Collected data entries

□ □ □ □ □ □ □

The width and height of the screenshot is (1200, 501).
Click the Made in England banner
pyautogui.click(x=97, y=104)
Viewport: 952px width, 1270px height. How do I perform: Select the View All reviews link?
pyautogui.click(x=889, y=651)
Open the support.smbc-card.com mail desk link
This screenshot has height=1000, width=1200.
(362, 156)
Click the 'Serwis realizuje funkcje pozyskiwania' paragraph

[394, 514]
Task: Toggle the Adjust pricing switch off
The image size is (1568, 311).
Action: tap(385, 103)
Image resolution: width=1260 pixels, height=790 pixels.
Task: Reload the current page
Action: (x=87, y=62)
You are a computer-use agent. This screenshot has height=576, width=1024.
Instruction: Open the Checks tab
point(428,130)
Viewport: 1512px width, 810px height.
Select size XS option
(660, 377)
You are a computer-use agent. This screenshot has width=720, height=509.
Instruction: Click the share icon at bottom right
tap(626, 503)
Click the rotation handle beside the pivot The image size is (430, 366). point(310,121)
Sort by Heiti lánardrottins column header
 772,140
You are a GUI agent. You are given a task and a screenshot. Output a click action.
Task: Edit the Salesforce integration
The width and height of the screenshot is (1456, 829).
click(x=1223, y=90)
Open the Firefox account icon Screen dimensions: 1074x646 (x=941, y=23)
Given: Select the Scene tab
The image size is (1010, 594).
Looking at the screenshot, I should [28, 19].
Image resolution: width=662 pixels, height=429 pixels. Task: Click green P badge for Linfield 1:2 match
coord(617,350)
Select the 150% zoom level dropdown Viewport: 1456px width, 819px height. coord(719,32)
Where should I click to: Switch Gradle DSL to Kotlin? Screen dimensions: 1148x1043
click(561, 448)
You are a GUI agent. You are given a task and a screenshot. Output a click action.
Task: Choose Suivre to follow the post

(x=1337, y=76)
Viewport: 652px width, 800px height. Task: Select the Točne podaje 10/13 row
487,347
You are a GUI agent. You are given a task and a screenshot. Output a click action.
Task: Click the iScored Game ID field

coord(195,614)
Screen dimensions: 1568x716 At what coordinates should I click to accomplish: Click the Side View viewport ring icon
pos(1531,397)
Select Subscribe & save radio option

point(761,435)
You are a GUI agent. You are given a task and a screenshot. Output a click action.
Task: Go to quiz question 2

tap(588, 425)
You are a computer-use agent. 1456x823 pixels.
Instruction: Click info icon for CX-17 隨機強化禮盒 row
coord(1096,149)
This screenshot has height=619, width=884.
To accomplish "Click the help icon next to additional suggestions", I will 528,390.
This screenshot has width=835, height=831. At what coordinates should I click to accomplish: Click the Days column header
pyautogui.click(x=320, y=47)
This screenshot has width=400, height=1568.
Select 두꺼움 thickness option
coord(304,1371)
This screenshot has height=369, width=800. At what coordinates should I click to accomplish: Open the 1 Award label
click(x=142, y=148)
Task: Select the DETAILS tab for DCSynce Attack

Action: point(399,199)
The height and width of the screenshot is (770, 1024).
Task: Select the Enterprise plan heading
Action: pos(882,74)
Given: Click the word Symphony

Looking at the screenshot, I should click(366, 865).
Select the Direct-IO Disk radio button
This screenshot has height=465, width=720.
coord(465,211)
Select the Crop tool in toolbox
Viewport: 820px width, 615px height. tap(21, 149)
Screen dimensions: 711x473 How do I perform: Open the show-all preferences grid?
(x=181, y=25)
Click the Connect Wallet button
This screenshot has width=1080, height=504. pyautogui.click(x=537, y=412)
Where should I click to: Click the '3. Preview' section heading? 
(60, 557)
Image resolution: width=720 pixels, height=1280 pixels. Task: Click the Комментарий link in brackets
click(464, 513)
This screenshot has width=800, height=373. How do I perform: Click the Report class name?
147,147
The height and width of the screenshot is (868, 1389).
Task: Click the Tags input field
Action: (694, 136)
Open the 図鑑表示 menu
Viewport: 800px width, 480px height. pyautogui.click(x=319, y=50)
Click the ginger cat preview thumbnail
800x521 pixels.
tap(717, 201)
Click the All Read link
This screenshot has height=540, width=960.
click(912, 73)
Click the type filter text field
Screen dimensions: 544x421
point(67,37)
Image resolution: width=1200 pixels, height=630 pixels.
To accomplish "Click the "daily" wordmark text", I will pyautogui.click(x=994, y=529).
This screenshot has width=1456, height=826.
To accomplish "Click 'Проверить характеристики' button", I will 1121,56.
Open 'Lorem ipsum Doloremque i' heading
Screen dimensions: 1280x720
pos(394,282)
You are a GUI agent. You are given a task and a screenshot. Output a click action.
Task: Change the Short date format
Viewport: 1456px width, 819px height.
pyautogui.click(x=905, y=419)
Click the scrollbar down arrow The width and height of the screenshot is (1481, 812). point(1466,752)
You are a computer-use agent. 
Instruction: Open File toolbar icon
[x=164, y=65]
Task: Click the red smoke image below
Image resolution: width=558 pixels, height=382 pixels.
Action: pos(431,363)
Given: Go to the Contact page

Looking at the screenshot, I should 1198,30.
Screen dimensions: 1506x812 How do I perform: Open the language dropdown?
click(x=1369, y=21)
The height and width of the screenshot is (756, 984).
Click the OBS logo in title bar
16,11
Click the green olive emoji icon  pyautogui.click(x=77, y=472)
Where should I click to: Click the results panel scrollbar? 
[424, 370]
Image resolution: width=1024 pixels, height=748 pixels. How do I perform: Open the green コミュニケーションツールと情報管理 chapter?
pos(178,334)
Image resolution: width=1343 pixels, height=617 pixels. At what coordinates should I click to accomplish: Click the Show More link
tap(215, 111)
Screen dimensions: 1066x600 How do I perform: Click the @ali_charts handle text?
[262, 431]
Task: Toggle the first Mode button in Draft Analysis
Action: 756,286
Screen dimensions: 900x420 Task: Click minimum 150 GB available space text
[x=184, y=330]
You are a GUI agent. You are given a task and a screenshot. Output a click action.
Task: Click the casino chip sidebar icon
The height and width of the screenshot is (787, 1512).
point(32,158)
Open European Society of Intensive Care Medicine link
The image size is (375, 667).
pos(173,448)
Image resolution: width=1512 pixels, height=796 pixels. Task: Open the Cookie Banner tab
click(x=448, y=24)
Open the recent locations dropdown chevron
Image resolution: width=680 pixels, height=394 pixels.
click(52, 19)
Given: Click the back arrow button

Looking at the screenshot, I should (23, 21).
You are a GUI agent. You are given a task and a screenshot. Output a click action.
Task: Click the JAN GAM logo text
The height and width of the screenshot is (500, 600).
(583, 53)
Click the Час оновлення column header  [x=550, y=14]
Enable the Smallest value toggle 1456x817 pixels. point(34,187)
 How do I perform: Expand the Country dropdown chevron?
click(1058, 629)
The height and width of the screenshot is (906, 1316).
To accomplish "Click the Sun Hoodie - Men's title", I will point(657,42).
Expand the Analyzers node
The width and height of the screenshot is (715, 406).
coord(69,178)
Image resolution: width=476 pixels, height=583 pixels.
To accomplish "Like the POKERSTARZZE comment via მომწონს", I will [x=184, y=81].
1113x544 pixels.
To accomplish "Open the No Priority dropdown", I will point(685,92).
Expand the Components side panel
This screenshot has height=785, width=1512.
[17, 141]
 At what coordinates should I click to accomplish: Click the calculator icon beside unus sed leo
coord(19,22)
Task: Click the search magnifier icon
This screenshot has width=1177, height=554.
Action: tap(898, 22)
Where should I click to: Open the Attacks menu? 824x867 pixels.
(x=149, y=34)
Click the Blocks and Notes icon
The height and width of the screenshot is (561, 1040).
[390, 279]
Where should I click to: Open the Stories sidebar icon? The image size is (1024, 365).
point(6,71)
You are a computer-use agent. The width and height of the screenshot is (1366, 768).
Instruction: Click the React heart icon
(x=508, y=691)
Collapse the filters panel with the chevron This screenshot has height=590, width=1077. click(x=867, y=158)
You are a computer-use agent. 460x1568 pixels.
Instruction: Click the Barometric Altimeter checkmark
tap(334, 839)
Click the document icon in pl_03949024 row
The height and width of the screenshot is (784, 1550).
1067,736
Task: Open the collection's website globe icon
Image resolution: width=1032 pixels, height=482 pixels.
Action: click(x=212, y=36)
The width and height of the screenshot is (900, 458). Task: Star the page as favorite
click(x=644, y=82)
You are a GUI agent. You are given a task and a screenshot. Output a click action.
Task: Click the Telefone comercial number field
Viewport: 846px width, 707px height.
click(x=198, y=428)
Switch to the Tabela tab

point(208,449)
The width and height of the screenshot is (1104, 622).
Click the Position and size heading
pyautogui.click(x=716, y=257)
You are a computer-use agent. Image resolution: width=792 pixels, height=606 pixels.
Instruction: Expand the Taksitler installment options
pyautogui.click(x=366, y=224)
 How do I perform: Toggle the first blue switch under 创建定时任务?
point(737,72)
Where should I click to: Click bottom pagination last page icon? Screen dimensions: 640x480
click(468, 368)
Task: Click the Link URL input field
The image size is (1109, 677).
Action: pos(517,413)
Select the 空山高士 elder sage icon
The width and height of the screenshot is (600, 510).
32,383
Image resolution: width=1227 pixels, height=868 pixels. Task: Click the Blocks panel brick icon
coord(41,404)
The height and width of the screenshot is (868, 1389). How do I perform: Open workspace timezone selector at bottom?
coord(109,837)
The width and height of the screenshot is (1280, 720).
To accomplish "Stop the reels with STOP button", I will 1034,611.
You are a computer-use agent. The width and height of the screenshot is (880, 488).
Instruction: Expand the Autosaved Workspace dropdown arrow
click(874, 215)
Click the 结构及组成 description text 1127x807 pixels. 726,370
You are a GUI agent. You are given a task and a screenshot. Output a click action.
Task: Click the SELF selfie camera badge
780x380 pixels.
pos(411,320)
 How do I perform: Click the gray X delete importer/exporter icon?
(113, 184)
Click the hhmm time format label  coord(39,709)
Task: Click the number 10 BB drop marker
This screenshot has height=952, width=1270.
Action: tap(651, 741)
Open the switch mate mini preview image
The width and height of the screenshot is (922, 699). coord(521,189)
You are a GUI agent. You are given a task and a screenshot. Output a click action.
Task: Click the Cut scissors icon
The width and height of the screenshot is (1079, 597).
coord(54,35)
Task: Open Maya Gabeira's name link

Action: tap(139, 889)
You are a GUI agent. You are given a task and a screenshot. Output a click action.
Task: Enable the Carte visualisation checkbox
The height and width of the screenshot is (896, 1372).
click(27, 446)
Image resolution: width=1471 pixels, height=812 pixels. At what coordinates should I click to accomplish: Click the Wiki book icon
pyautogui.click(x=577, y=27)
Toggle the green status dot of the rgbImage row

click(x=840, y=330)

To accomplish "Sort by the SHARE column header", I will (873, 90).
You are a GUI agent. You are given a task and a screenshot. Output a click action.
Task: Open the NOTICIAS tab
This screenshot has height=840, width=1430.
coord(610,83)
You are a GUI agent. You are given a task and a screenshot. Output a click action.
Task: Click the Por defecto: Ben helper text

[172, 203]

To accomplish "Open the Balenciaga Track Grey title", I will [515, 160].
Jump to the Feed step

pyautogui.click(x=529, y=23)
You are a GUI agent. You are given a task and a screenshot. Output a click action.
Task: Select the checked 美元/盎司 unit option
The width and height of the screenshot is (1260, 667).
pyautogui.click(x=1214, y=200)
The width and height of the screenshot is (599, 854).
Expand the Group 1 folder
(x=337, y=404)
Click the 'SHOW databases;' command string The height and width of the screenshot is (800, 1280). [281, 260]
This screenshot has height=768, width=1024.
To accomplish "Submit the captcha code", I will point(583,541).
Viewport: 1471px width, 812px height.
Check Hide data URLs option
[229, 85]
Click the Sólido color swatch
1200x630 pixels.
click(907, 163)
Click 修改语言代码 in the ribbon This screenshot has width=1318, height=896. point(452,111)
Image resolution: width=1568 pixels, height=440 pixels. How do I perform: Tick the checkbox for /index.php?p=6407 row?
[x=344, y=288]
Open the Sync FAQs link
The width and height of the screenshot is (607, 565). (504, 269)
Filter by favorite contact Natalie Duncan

□ □ □ □ □ □ □

● **WHAT THE EXERCISE ASKS**
In the records above, each line with the string "number" should be copied.

● **SOLUTION TO THIS PROBLEM**
Task: Click the Telefone comercial number field
Task: Click the number 10 BB drop marker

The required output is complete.